Labann: Not sure if that is a serious comment. :) I'm a fan of modern materials, especially metal (in fact I used glue and screws to join this, since they wouldn't be visible), but grew up in an old converted-barn house and bought one that is also wood-everywhere, so the choice here were was mostly aesthetic, and as an exercise to develop my wood skills. |
Zoe Quinn, yeah she's legit. |
I would like to thank you for those free fonts, although this is probably the wrong way or place to say that. (I hope you'll excuse me if that's the case, and also excuse the multiple, non-cool gaffes I anticipate making).
I also thank you for the how-to page, and if I ever get the right software, I have a font I'd like to do.
I sought out your pages despite my being aged and emphatically non-techno, because I work in a public library with 0 money to buy fonts, 0 tech help, and frequent need for eye-catching signs, flyers, etc. I enjoy doing the signs, but I'm using OpenOffice, and there isn't much variety to its font offerings that I can discern. Yours, if I can load them successfully, will be a big help.
I think it's delightful that you like to make things (like your One Nightstand; looks quite professional--not as a professional one-night-stand--oh dear, never mind), anyway, should you ever wish to do any programming pro-bono, on behalf of a library, if it's within your area of interest, I will be glad to describe what I wish someone would invent.
Thanks again, DH |
Let me refer you to Matthias Wandel's woodworking homepage: http://woodgears.ca/index.html |
Ai, yai, YAI! Nice table, but stop at one while you still can. Turn back, my young friend! You've been bitten, nibbled, we might say, by the wood-maker bug. Careful! It's a bit like RH blood factors. What you do after initial exposure is critical to your future sanity, financial viability and social and emotional balance.
If I could tell my younger self something: I'd recommend selling or giving away all your wood working tools and eschewing any maker space or shop that will let you work wood there. Find and get into a 12-step woodworking addiction recovery program and stick with it! Don't risk another exposure. It's a trap.
There is something in wood now-a-days, something the military industrial complex and the Rockerfellow-Rothschilds-Banking-World-Elite Banking GMO families have had jet-chem-trail-sprayed on all forests that produce wood for building and making and working. Something sinister, something irresistible, something addictive. It will twist you. It will grab you and never let go. Beware!
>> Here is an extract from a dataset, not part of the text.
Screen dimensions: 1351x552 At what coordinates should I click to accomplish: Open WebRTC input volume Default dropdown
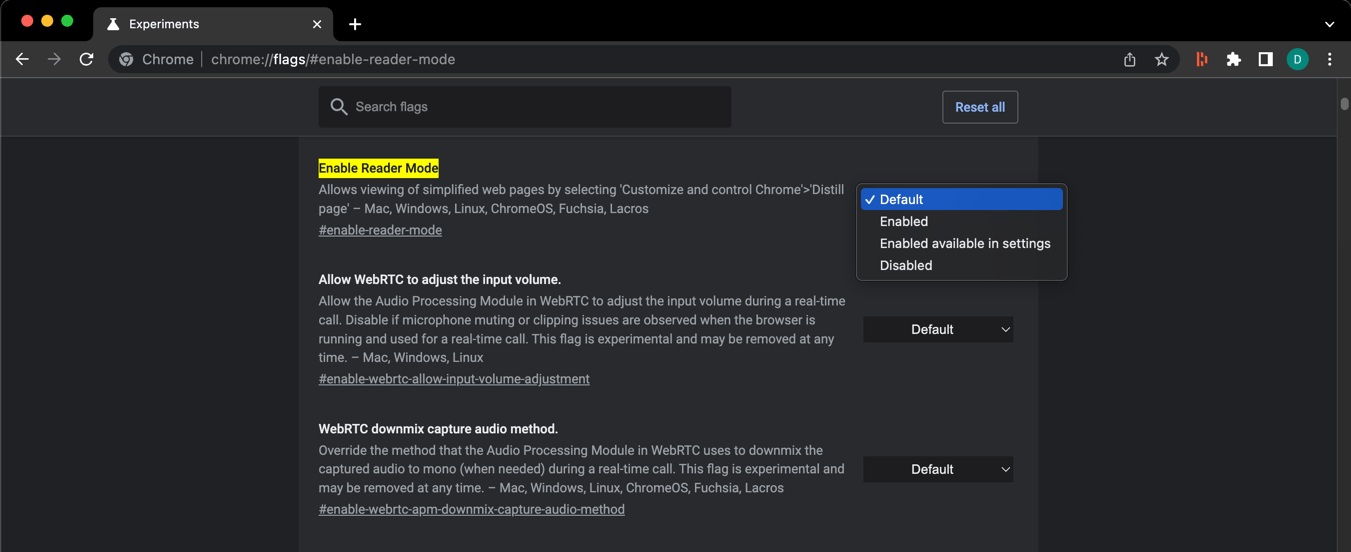point(938,329)
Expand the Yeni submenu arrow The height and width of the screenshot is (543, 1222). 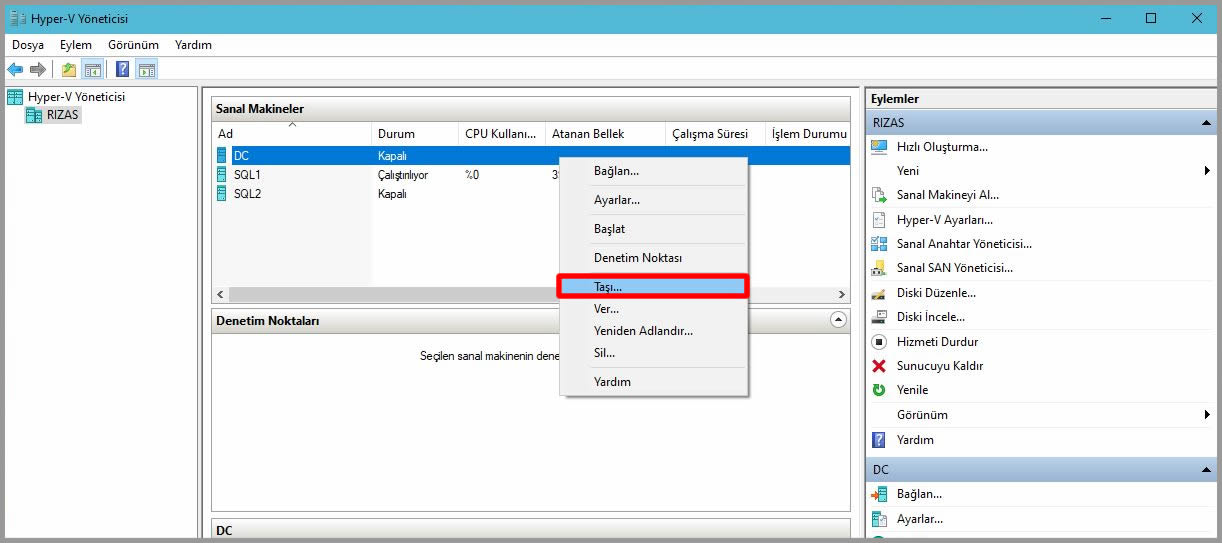click(x=1207, y=171)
I did not turn back when I could have and now my basement and garage and closets are full of table saws and planes and routers and jigsaws and Japanese handsaws and sanders and chisels and mitre boxes and clamps and drills and oil and stain and too too much beautiful raw pure bare wood stock. And my home and the homes of all my family and friends are adorned, nay, infested! with all the things I cannot stop making and then making better. Oh, my life! And, yet, I do so love the throes and thralls and fetters and lash this craft wields to entice, to compel me to the bench!